Largest Mass Diffraction I have read "Matter-wave interference with particles selected from a molecular library with masses exceeding 10000 amu" which claims to observe diffraction patterns in objects of around 10'000 amu. What is the largest mass objects shown to have diffraction patterns and show wave-particle duality? I have heard a claims of this type have been shown for small amino acids, and possibly protein strands or even small viruses, but have struggled to find any references.
 A: According to this website, photons, electrons, atoms, and some molecules, including buckyballs, have displayed wave-particle duality. Here is a paper that talks about some of the experimentation for larger molecules. This paper talks about molecules with over 6,000 amu showing a wave-particle duality, and this article talks about the discoveries behind your paper. The article was written at the end of 2013, and it calls it a broken record. Everything I've looked at says this is the record. Interestingly, I did find a few sources (like this one) that said scientists have tested molecules with a mass over 10,000 amu; obviously, it could be that better experimental equipment will allow this to happen.
In reference to amino acids/DNA/viruses: The mass of the DNA strand Enterobacteria Phage T4 is roughly 40,000 amu. The mass of a DNA strand only makes up a small component of the mass of a virus, so I highly doubt that either DNA or viruses show their wave-particle duality (see this website). However, it should be mentioned that viruses are within an order of magnitude of 10,000 amu (100,000 amu).
I'll keep looking for information. Hope this helps!
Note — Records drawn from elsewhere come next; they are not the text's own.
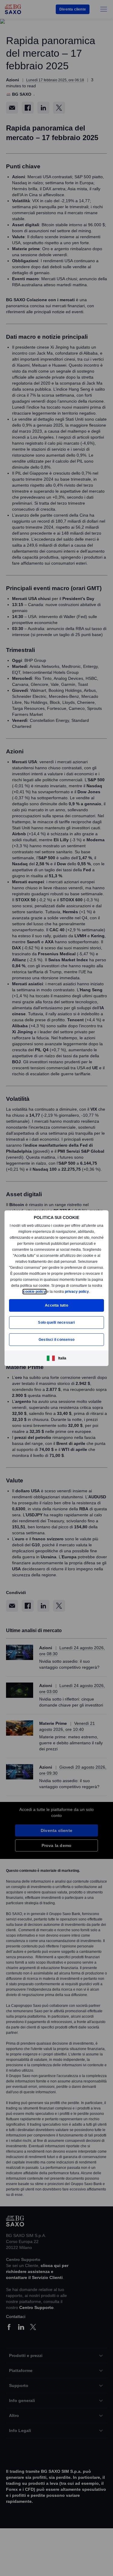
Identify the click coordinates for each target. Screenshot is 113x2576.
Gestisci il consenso (57, 1342)
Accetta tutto (56, 1308)
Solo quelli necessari (56, 1325)
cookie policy (57, 1288)
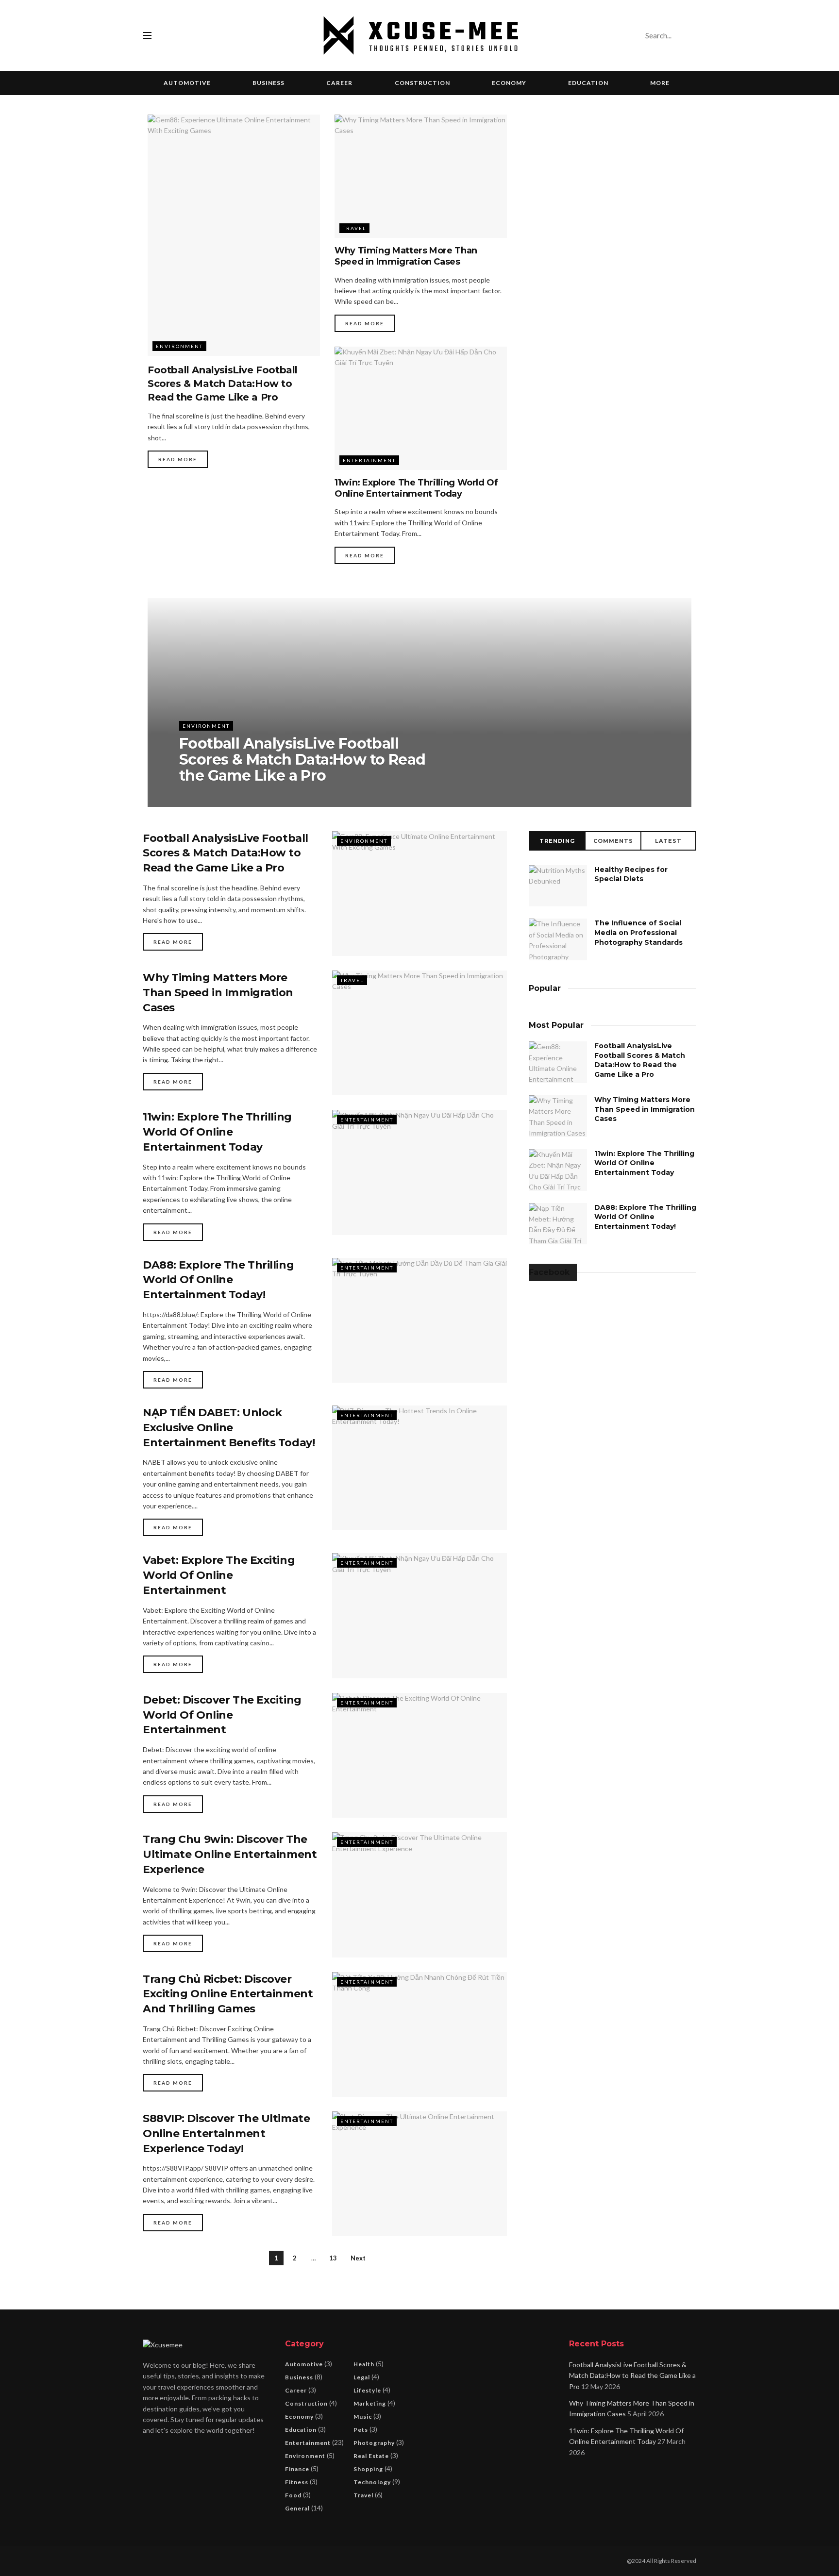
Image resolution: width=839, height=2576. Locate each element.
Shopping (368, 2469)
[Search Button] (686, 35)
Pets (360, 2429)
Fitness (296, 2482)
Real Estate (371, 2455)
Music (362, 2416)
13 (333, 2258)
A: Yes, up to now, that is the paper showing the largest-mass particle interference experiment. The possibility of using larger particles, like small viruses and other kinds of biomaterials are discussed in this paper:
http://iopscience.iop.org/article/10.1088/0031-8949/91/6/063007/meta
This is the most up to date reference I can find on the topic.
There is also a recent blog post here that is relevant and might be of interest to you:
https://thiscondensedlife.wordpress.com/2016/06/24/schrodingers-cat-and-macroscopic-quantum-mechanics/
A: According to http://hyperphysics.phy-astr.gsu.edu/hbase/nuclear/mossfe.html it takes 200,000 iron nuclei to preserve the natural line width of the 57Fe transition used in Moessbauer spectroscopy, so that gets you to approx. 11 million AU of coherently moving mass. I don't know if one can do better than this with phonon spectroscopy, but it might be possible.